▶ _Problem_
Reproduce the records below exactly, but only between the lines holding "Open the borders" and "Viewport: 868px width, 591px height.", inclusive.

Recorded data
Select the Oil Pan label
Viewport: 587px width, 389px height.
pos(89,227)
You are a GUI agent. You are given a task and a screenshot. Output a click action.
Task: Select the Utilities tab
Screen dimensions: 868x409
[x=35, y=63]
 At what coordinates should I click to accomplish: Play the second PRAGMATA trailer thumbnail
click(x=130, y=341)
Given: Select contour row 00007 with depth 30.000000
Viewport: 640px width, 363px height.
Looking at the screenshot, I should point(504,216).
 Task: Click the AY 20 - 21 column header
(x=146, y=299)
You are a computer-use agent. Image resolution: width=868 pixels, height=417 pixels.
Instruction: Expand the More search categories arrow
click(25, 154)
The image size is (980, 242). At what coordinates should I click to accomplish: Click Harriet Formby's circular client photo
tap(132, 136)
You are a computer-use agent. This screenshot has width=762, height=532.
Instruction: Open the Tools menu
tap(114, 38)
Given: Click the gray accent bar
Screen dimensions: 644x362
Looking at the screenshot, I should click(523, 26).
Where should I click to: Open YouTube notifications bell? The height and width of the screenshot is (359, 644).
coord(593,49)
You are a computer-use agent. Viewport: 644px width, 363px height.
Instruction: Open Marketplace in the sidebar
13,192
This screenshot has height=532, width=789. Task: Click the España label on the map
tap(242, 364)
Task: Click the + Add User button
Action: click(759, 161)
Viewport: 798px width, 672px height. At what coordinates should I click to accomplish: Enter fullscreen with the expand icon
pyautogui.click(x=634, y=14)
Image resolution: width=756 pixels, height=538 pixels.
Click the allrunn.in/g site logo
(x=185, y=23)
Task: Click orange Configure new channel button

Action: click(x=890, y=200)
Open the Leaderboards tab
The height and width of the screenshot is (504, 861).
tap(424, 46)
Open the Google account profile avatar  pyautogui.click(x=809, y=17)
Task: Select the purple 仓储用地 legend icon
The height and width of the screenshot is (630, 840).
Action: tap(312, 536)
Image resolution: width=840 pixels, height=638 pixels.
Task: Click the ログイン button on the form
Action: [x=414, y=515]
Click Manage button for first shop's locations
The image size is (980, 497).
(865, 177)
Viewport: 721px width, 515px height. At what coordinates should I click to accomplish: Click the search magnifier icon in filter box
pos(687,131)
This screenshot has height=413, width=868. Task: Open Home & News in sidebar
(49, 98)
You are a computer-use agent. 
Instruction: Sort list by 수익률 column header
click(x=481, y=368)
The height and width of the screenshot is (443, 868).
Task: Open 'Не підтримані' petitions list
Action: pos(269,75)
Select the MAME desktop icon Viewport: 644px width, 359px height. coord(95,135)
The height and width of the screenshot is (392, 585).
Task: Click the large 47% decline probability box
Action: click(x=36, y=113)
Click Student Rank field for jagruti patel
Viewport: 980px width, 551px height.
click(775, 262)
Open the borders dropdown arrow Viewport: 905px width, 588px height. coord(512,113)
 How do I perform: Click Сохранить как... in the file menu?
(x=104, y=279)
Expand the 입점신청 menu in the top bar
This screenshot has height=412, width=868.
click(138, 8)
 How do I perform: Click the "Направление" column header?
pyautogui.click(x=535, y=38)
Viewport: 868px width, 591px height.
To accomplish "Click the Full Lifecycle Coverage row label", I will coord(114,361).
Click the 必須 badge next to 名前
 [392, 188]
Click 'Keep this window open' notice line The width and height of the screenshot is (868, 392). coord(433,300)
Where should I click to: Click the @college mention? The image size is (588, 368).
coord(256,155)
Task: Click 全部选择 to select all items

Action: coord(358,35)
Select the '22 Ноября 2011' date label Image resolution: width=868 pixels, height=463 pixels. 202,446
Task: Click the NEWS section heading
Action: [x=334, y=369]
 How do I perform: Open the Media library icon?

▶ _Response to this task_
Open the borders dropdown arrow Viewport: 905px width, 588px height. coord(512,113)
 How do I perform: Click Сохранить как... in the file menu?
(x=104, y=279)
Expand the 입점신청 menu in the top bar
This screenshot has height=412, width=868.
click(138, 8)
 How do I perform: Click the "Направление" column header?
pyautogui.click(x=535, y=38)
Viewport: 868px width, 591px height.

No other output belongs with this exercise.